The effects of heat acclimation on water intake and urine output responses to thermal
dehydration and other thirst stimuli were studied in male Sprague-Dawley rats. Rats were heat acclimated by continuous exposure to a 34°C environment for at least 6 weeks. Thermal
dehydration-induced thirst was brought about by exposing the heat-acclimated rats and control rats housed at 24°C to a 37.5°C environment for 4 h without access to food or water. Heat acclimation reduced evaporative and urinary water losses and the increases in plasma
sodium and osmolality during thermal
dehydration, which led to a reduction in thermal
dehydration-induced thirst. Heat acclimation reduced the rate of
rehydration following thermal
dehydration but did not alter the final
rehydration level, indicating that heat acclimation does not alter the primary control of thermal
dehydration-induced thirst.

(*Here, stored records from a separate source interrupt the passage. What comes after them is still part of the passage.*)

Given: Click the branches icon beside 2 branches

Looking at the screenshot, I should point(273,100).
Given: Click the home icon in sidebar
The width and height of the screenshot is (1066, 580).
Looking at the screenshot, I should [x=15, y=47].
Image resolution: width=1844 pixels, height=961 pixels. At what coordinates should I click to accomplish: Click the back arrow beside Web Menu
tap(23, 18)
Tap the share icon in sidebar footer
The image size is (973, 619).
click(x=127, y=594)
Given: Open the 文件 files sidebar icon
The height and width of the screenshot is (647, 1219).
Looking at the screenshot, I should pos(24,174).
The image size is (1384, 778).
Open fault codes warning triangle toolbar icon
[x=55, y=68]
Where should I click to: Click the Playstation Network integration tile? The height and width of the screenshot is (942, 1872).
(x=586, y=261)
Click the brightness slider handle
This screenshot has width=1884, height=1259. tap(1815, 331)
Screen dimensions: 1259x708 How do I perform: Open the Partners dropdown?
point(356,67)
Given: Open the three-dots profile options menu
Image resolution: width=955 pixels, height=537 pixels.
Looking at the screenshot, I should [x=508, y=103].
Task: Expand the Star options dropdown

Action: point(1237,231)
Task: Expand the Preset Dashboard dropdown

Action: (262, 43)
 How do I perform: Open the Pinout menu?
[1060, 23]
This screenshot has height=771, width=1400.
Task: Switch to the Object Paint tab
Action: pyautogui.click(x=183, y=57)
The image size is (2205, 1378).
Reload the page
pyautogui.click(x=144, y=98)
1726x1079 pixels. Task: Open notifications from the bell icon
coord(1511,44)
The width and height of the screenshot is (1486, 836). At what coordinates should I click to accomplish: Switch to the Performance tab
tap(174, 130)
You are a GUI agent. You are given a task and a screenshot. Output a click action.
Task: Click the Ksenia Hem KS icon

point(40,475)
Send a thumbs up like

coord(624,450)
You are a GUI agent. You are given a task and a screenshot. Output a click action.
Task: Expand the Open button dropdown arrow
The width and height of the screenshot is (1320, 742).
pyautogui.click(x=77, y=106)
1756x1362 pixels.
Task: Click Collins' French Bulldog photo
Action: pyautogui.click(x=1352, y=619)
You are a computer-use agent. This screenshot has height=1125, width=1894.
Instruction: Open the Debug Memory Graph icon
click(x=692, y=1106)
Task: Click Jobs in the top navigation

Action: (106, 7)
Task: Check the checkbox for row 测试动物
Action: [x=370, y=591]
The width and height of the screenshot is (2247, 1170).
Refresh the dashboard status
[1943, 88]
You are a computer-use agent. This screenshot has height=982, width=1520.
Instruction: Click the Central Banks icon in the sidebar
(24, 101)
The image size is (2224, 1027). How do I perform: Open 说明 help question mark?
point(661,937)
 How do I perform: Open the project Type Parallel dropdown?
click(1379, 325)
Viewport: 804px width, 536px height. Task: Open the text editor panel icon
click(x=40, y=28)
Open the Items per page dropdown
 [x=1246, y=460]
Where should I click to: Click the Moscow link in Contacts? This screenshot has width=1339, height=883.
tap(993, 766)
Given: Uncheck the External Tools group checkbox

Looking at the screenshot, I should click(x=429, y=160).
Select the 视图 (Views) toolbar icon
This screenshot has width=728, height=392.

Heat acclimation did not alter water intake or urine output following administration of hypertonic saline, which selectively stimulates intracellular thirst, but led to greater water intake following administration of
angiotensin II, which plays an important role in extracellular/volemic thirst, and following water deprivation, which activates both thirst pathways. Cardiovascular responses to
angiotensin II were not altered by heat acclimation. Heat acclimation thus reduces water loss during heat exposure in rats, but does not have major effects on thermal
dehydration-induced or extracellular thirst but does appear to alter volemic thirst.